◆ **Directive**: Copy out every one of the entries below word for word, leaving out the pictures.

◆ **Records supplied**:
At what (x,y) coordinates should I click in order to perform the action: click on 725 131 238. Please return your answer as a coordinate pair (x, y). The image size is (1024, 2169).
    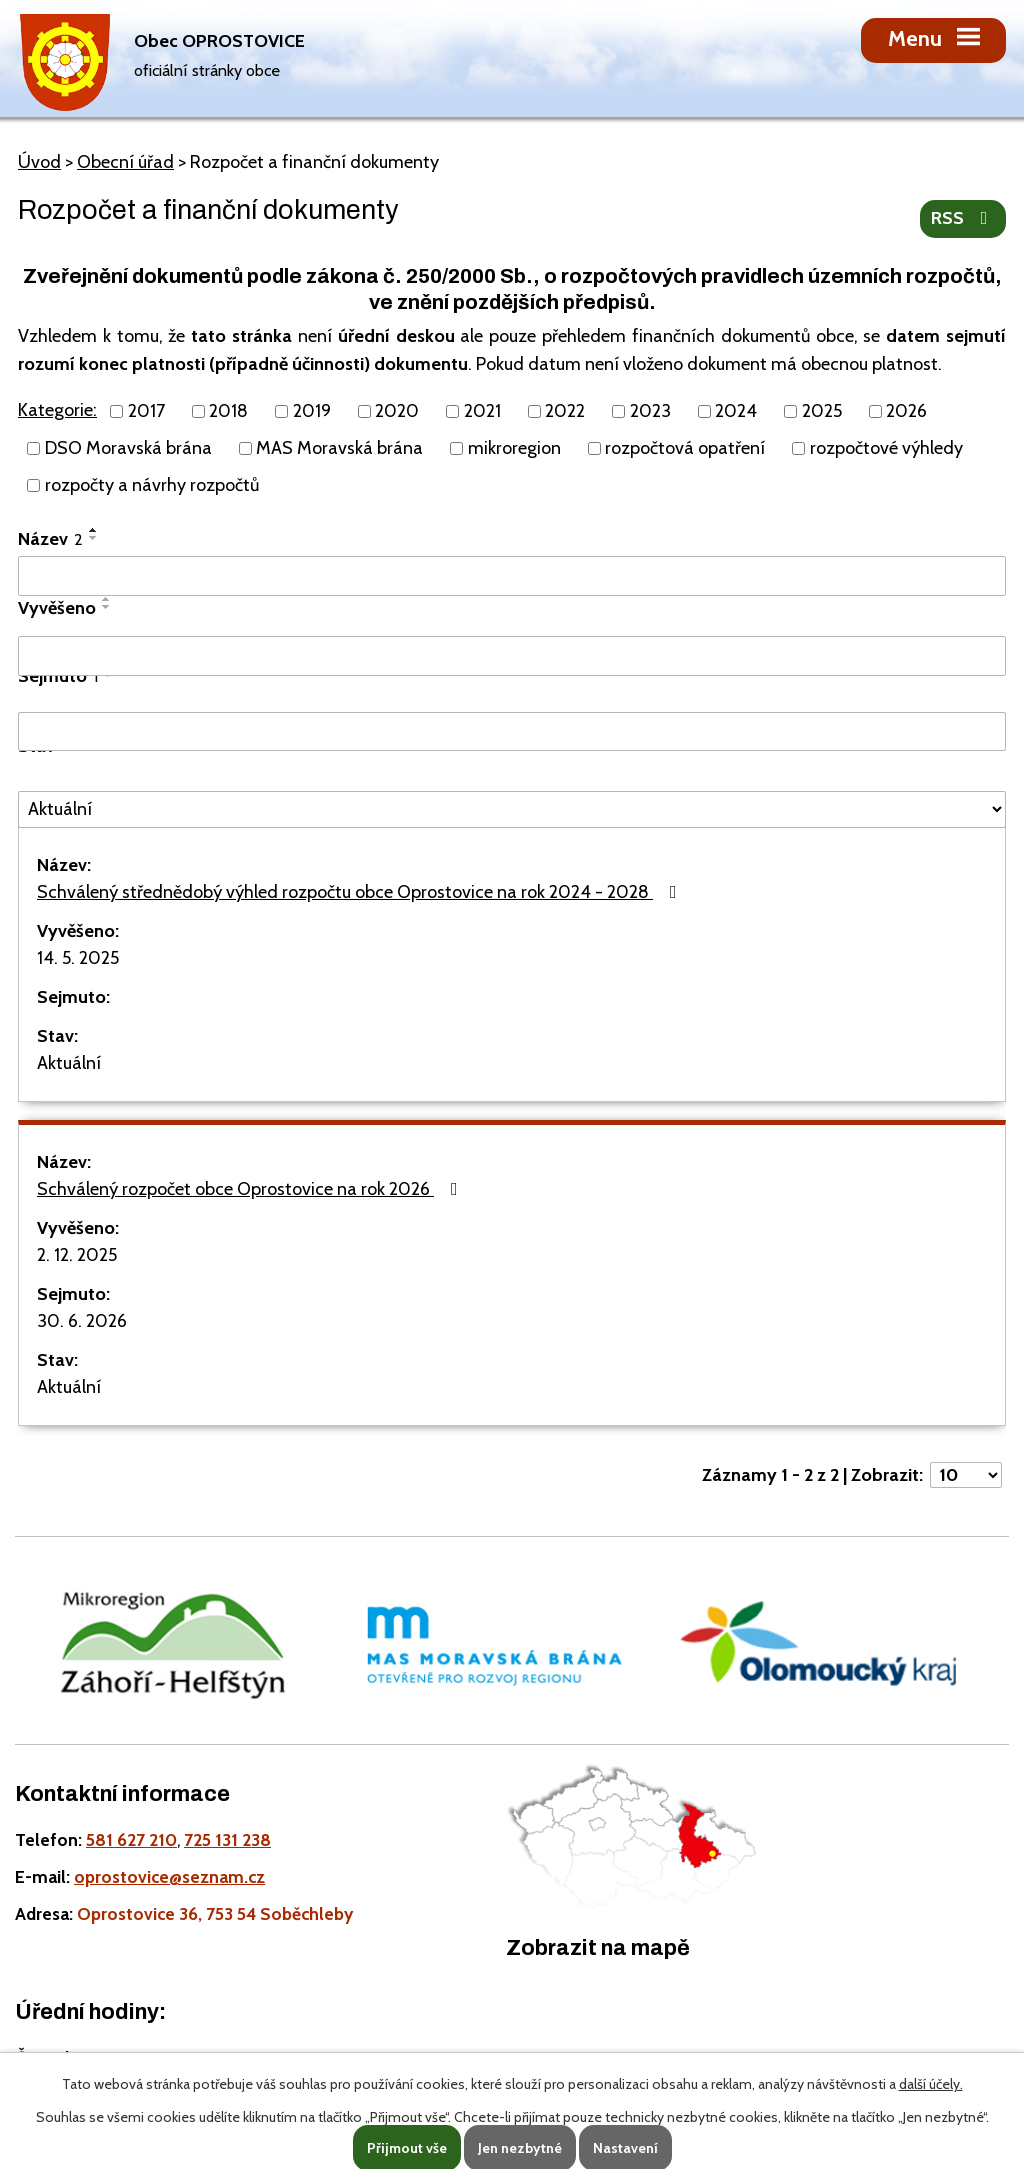
    Looking at the image, I should click on (227, 1839).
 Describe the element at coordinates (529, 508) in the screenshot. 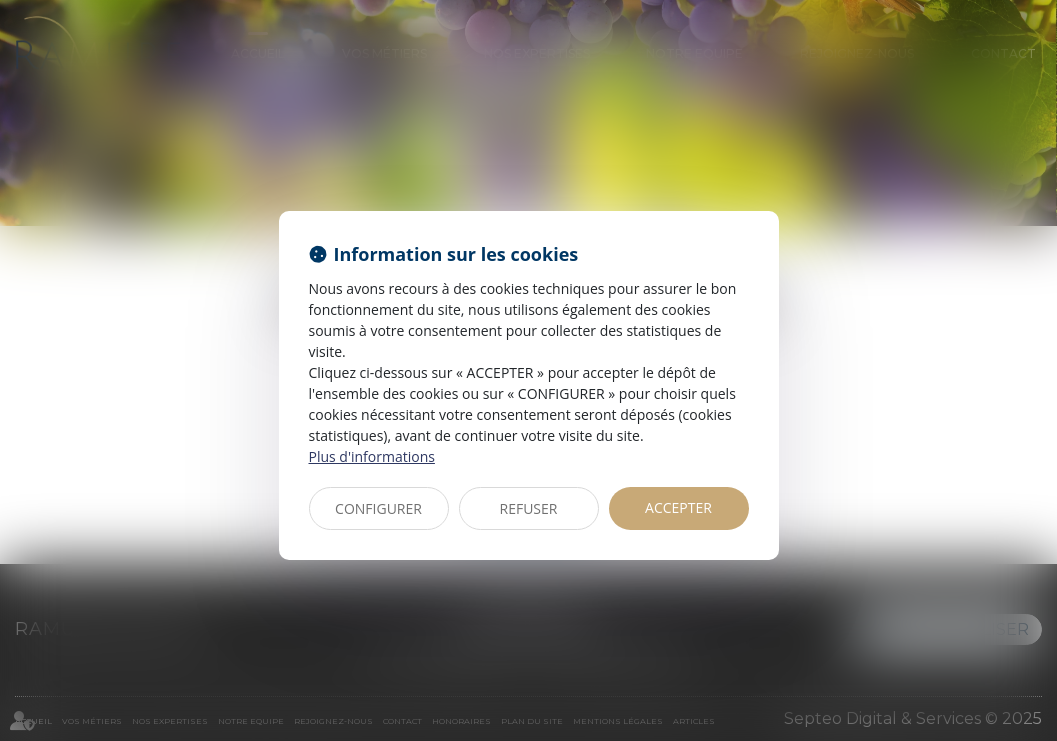

I see `REFUSER` at that location.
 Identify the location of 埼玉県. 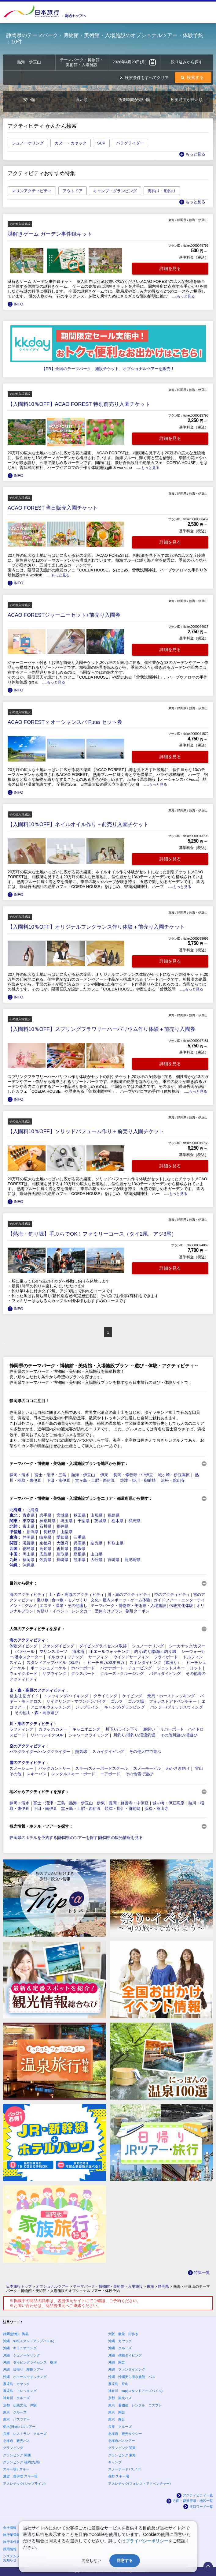
(66, 1520).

◆ **Task response**:
At what (x,y) coordinates should I click in order to perform the action: click on 725 131 238. Please return your answer as a coordinate pair (x, y). The image size is (1024, 2169).
    Looking at the image, I should click on (227, 1839).
 Describe the element at coordinates (529, 508) in the screenshot. 

I see `REFUSER` at that location.
 Identify the location of 埼玉県. 
(66, 1520).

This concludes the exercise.